When things really go well, however, we get a convergent solution. The Live-Sound Parabola becomes equal to zero at exactly one point. Everybody gets what they want, and the divergence factor (the area under the curve) is minimized. (It’s not eliminated, but simply brought to its minimum value.)
What’s interesting is that The Live Sound Parabola still works when the graph drops below zero. When it does, it’s showing a situation where two diverging solutions actually work independently. This is possible with in-ear monitors, where the solution for the musicians can be almost (if not completely) unaffected by the FOH mix. The integral still shows how much divergence exists, but in this case the divergence is merely instructive rather than problematic.
How To Converge
At this point, you may be wanting to shout, “Yeah, yeah, but what do we DO?”
I get that.
The first thing is to start out as close to convergence as possible. The importance of this is VERY high. It’s one of the reasons why I say that sounding like a band without any help from sound reinforcement is critical. It’s also why I discourage audio techs from automatically trying to reinvent everything. If the band already sounds basically right, and the audio human does only what’s necessary to transfer that “already right sound” to the audience, any divergence that occurs will tend to be minimal. Small divergence problems are simple to fix, or easy to ignore. If (on the other hand) you come out of the gate with a pronounced disagreement between the stage and FOH, you’re going to be swimming against very strong current.
Beyond that, though, you need two things: Time, and willingness to use that time for iteration.
One of my favorite things to do is to have a nice, long soundcheck where the musicians can play in the actual room. This “settling in” period is ideally started with minimal PA and minimal monitors. The band is given a chance to get themselves sorted out “acoustically,” as much as is practical. As the basic onstage sound comes together, some monitor reinforcement can be added to get things “just so.” Then, some tweaks at FOH can be applied if needed.
At that point, it’s time to evaluate how much the house and on-deck solutions are diverging. If they are indeed diverging, then some changes can be applied to either or both solutions to correct the problem. The musicians then continue to settle in for a bit, and after that you can evaluate again. You can repeat this process until everybody is satisfied, or until you run out of time.

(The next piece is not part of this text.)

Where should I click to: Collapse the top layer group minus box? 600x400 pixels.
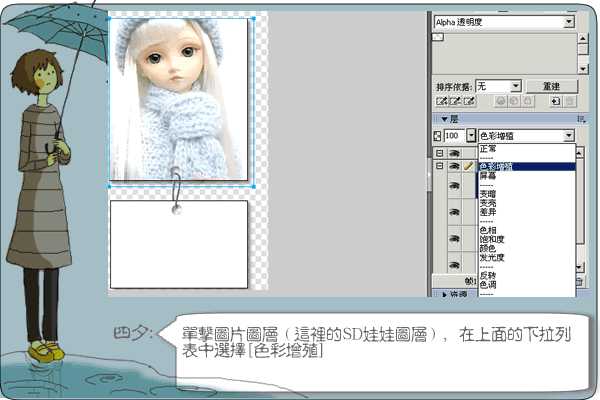(439, 153)
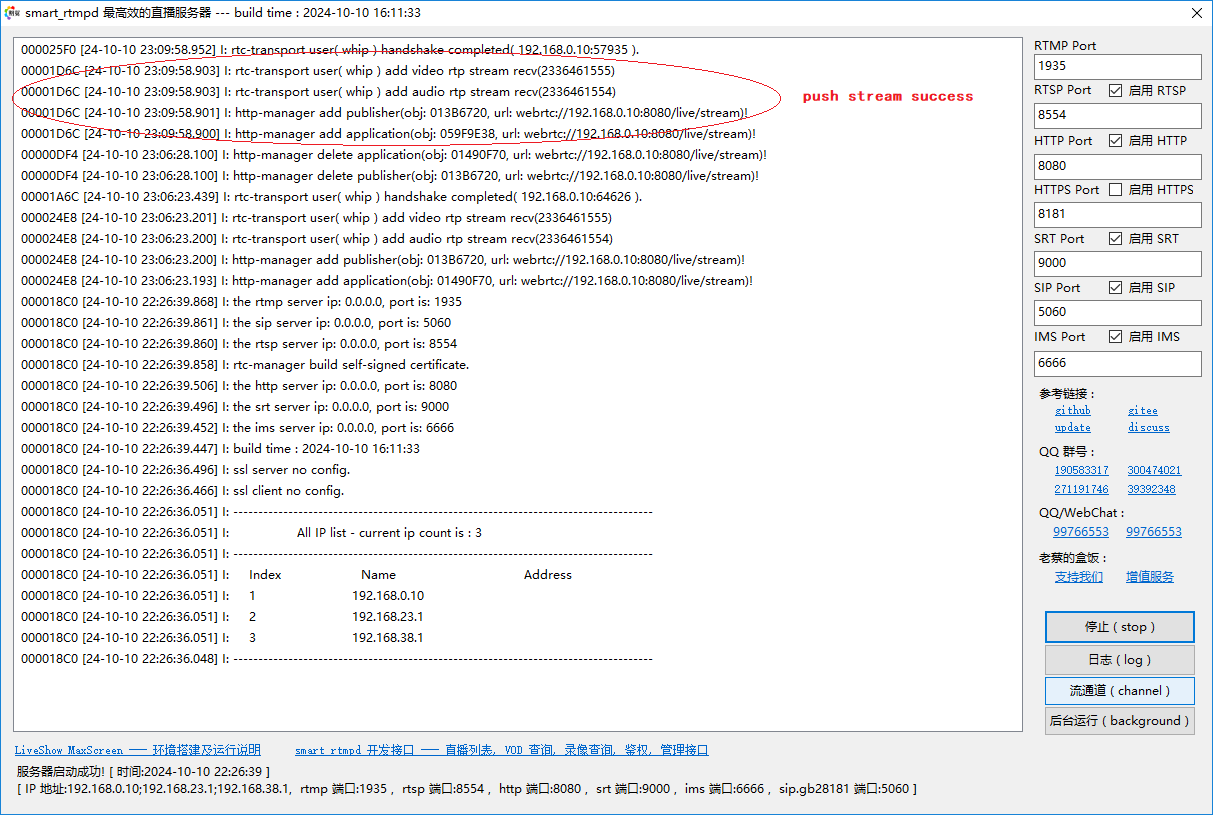
Task: Open the discuss link
Action: click(1148, 428)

With a seasoned band and experienced audio human, this iteration can happen very fast. It’s not instant, though, which is another reason to actually budget enough time for it to happen. Sometimes that’s not an option, and you just have to “throw and go.” However, I have definitely been in situations where bands wanted to be very particular about a complex show…after they arrived with only 30 minutes left until downbeat. It’s not that I didn’t want to do everything to help them, it’s just that there wasn’t time for everything to be done. (Production craftspersons aren’t blameless, either. There are audio techs who seem to believe that all shows can be checked in the space of five minutes, and remain conspicuously absent from the venue until five minutes is all they have. Good luck with that, I guess.)
If everybody does their homework, and is willing to spend an appropriate amount of prep-time on show day, your chances of enjoying some convergent solutions are much higher.